- [Directions] Below are the records; how many of their lines contain "computer"? Reply only with that figure.

- [Records provided]
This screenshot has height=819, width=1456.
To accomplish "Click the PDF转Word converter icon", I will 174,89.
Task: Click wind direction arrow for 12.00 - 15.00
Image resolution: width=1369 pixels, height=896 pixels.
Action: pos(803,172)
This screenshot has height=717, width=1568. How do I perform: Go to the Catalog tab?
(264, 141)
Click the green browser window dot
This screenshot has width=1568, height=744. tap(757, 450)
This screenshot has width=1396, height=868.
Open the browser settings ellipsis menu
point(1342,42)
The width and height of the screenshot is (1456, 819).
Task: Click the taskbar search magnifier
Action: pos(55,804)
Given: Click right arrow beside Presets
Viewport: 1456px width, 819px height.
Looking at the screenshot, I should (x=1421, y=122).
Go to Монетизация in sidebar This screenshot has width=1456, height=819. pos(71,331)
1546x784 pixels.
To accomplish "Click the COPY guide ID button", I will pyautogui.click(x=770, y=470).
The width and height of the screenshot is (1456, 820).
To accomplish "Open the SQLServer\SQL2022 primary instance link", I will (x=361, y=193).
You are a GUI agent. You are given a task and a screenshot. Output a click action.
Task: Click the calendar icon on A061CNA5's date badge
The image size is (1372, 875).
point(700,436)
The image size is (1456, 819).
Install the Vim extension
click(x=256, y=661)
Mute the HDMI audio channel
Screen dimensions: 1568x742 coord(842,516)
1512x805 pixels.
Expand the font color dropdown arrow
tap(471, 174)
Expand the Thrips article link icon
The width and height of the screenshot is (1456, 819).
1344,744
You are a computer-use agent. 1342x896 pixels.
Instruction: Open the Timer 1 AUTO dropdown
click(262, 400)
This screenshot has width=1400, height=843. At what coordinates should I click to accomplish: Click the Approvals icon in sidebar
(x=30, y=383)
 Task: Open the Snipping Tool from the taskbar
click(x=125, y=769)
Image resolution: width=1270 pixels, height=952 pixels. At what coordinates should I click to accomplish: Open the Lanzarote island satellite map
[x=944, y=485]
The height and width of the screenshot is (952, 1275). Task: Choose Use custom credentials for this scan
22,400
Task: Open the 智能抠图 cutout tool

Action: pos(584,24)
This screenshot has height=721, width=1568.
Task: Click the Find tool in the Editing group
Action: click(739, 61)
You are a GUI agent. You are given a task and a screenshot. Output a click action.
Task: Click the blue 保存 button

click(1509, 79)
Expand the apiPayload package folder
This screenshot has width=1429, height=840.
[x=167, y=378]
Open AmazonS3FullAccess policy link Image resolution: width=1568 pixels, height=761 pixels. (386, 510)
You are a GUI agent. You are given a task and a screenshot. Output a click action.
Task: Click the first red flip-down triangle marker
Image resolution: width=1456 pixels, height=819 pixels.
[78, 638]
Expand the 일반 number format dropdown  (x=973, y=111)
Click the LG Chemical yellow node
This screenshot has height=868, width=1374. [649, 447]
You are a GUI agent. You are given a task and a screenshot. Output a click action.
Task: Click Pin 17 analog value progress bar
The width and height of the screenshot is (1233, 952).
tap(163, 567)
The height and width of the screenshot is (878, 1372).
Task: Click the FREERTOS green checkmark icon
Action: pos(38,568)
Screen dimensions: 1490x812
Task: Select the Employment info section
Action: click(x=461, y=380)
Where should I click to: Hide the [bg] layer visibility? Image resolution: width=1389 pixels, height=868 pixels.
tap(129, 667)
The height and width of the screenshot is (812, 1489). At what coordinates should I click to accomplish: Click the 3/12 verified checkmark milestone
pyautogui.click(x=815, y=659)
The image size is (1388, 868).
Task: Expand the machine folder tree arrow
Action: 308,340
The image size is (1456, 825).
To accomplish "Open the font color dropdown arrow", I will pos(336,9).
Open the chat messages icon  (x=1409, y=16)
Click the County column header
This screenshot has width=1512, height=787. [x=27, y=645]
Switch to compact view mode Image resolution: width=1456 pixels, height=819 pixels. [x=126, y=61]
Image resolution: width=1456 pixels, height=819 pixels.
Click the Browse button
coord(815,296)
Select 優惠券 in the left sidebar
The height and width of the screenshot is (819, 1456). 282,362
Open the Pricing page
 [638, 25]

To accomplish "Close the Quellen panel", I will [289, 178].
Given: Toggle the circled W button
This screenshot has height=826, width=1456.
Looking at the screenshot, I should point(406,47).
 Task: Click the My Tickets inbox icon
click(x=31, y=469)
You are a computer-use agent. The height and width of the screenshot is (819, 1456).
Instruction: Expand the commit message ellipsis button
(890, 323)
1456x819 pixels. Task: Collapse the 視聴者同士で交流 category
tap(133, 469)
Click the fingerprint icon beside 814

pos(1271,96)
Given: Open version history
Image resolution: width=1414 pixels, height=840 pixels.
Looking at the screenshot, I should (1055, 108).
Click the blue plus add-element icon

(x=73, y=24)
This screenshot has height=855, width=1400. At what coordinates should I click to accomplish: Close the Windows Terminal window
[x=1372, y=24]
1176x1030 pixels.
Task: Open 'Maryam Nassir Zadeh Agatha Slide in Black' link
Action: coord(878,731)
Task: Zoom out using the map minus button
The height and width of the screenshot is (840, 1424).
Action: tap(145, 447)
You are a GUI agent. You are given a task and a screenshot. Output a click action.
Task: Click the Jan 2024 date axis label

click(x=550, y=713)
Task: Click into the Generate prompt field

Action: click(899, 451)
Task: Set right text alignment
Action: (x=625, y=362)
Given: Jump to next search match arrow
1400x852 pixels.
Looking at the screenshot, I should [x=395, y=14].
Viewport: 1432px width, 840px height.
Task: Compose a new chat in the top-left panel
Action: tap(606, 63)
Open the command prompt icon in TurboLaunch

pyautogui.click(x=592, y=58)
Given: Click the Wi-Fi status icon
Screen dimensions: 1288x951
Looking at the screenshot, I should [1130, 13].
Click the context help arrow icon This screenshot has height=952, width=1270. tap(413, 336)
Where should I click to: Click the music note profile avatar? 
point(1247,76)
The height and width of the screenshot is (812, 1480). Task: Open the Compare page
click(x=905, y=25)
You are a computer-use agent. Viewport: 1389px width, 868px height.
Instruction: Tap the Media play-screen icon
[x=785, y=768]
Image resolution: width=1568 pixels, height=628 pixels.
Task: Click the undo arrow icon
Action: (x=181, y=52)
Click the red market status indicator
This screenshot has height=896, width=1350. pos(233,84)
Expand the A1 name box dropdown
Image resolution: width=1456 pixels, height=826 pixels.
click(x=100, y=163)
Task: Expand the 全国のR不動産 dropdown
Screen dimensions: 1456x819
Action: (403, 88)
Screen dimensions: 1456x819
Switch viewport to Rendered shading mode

- [Task response] 3